Preprint Dissecting the genetic complexity of myalgic encephalomyelitis/chronic fatigue syndrome via deep learning-powered genome analysis, 2025, Zhang+

Discussion in 'ME/CFS research' started by SNT Gatchaman, Apr 17, 2025.

  1. wigglethemouse

    wigglethemouse Senior Member (Voting Rights)

    Messages:
    1,190
    This is the Wikipedia entry for NOTCH signalling pathway. No idea what it means.
    https://en.wikipedia.org/wiki/Notch_signaling_pathway
    It also goes on to state that Notch signalling has a role in neuronal function and development (among many other roles).

    i checked my WGS and am heterozygous for a missense mutation on NOTCH1, the highest ranked gene on your list. Clinvar lists the variant as benign, and CADD = 22.5 which seems high.
    I also have a 2nd heterozygous intron variant listed as significant on NOTCH1.
     
    Last edited: May 21, 2025 at 1:33 AM
  2. jnmaciuch

    jnmaciuch Senior Member (Voting Rights)

    Messages:
    771
    Location:
    USA
    It just refers to all the signaling that happens as a result of the NOTCH protein binding to one of its ligands, which is a pretty broad category. It’s involved in a lot of biological processes, most notably in early embryonic development and growth, which is why mutations in it are highly associated with cancer. In later life it’s very important for neural plasticity, angiogenesis (new blood vessels), basically any situation where you need new cells to grow.

    [Edit: this is a very well characterized pathway so it would not surprise me that the protein-protein interactions are strong in STRING]
     
    Last edited: May 21, 2025 at 1:43 AM
  3. forestglip

    forestglip Senior Member (Voting Rights)

    Messages:
    2,349
    Final thing for now because I am exhausted. I ran GSEA with the cellular component collection since I already ran the same one on the Genebass data.

    Link to list of enriched component gene sets in Genebass

    I decided not to use collapsePathways here. Since I am comparing if any gene sets match between the two cohorts, I don't want any pathways to be removed that might potentially be in the other dataset.

    So here's the top 30 out of 469 gene sets:
    cc_nocollapse_30.png

    And in text form:
    The only ones in these top 30 that just might be enriched in the Genebass analysis as well (rank and FDR from the Genebass values):

    Rank | Gene Set | unadjusted p | FDR
    5 | GOCC_ESCRT_COMPLEX | .004 | 0.237.
    9 | GOCC_U5_SNRNP | .033 | 0.446
    21 |GOCC_EXCITATORY_SYNAPSE | .003 | 0.517

    Edit: Fixed rankings in the final 3 listed genes.
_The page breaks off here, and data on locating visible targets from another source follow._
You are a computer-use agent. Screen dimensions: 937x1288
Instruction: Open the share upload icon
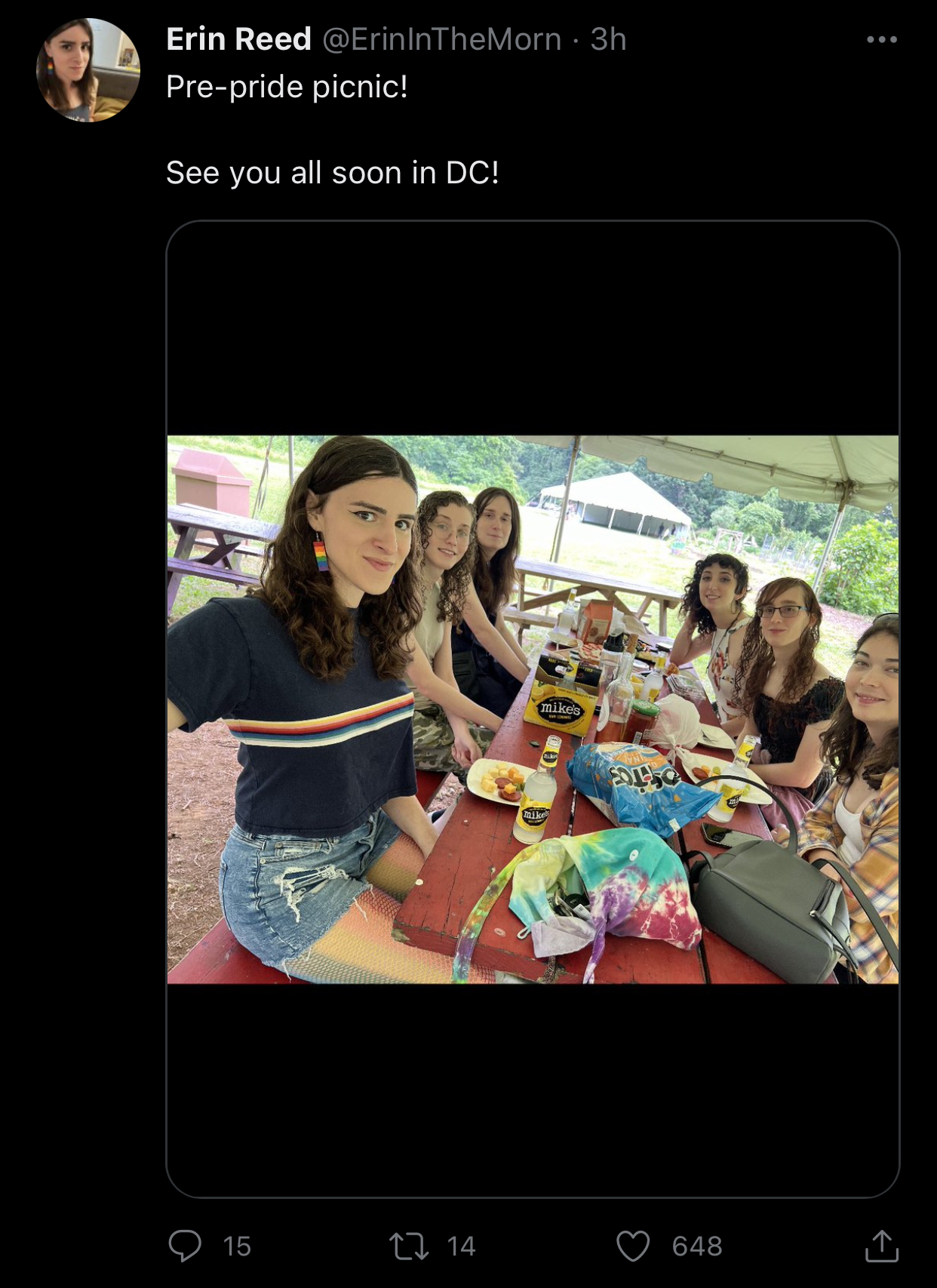coord(881,1245)
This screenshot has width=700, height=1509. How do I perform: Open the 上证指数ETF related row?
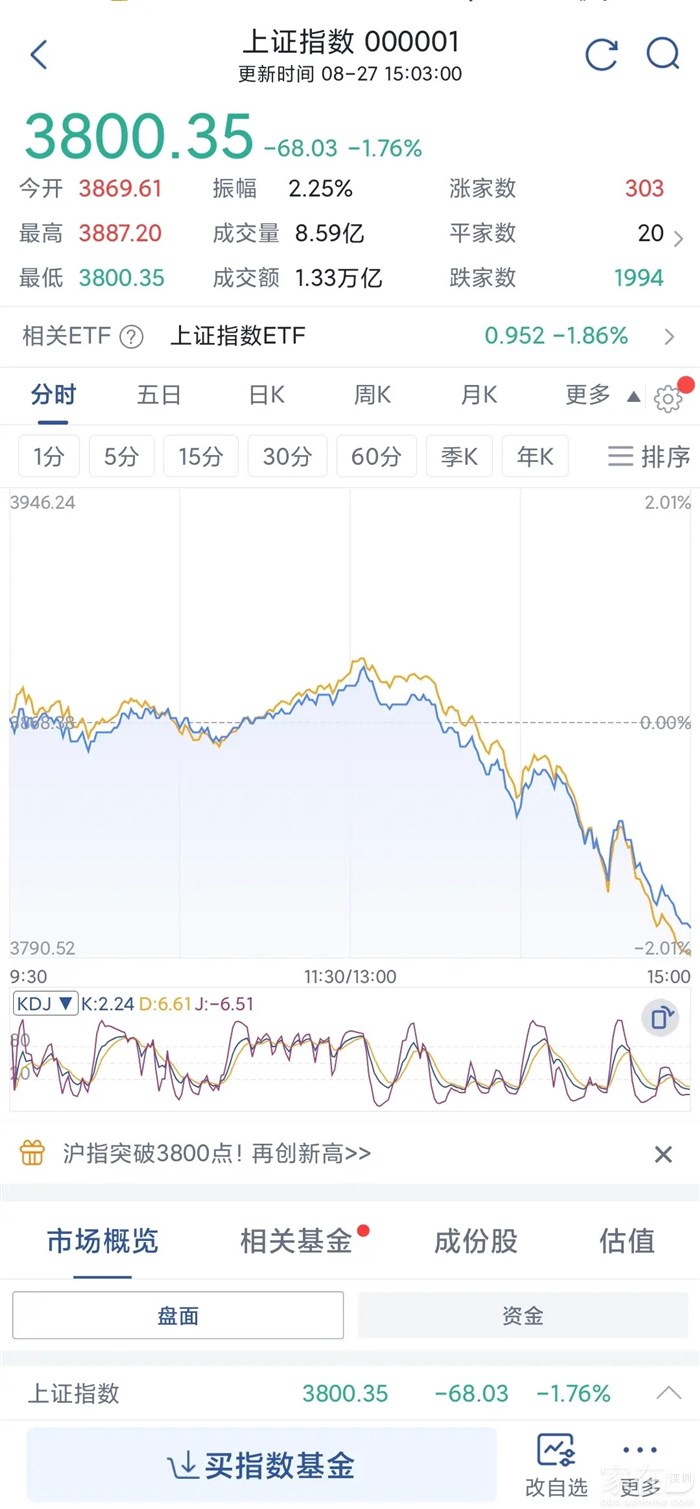pos(400,336)
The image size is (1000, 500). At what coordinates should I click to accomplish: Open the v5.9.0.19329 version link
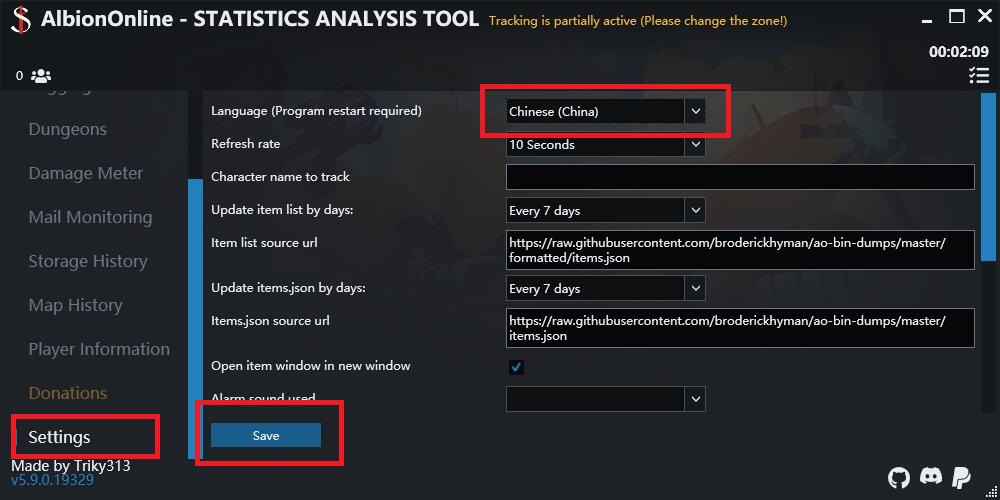(x=52, y=480)
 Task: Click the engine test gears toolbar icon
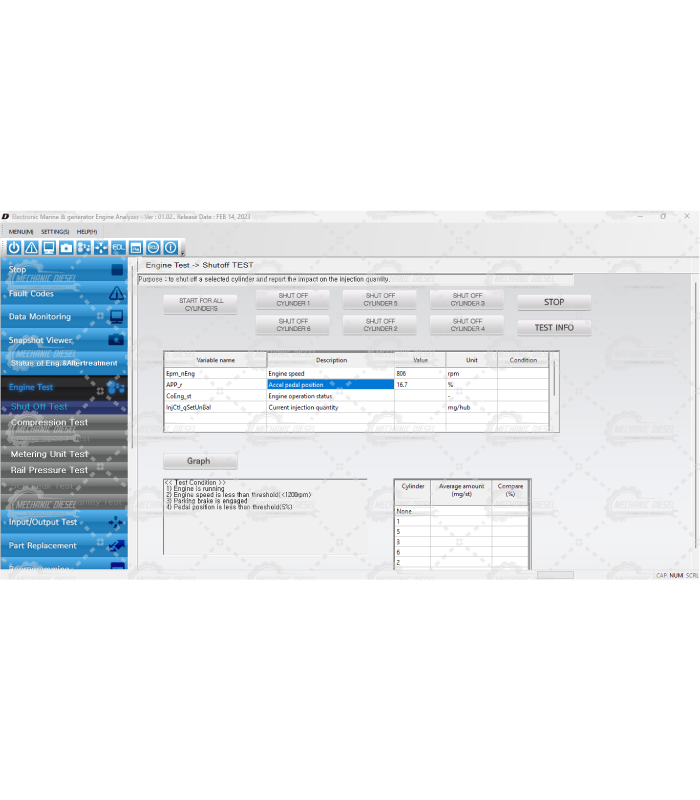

    Edit: Added unadjusted p to final list.
     
    Last edited: May 21, 2025 at 4:27 PM
  4. forestglip

    forestglip Senior Member (Voting Rights)

    Messages:
    2,349
    I thought it might be interesting, but when I go to Genebass and filter by any genes with "NOTCH" in the name, none of the six NOTCH genes are significant at all.
     
    hotblack, Kitty, mariovitali and 2 others like this.
  5. DMissa

    DMissa Senior Member (Voting Rights)

    Messages:
    203
    Location:
    Australia
    Finally working through this paper thread armed with a clear brain, some time better spent on paper writing and most importantly a cuppa

    proteasome subunits consistently come up as dysregulated in our work in ME cell lines or primary cells from different tissues, have not looked yet at specific overlaps in subunits or directions between tissues, or at functional assays yet, but there's something here even if subtle. However it may just be the case that something as closely married to a central process such as protein translation would be expected to be affected by probably any flavour of aberrant or disrupted homeostasis. There are also a lot of these subunits, so coming up by chance is also possible (I can do the stats to determine the likelihood of this, but it's been less important than other things I am working on)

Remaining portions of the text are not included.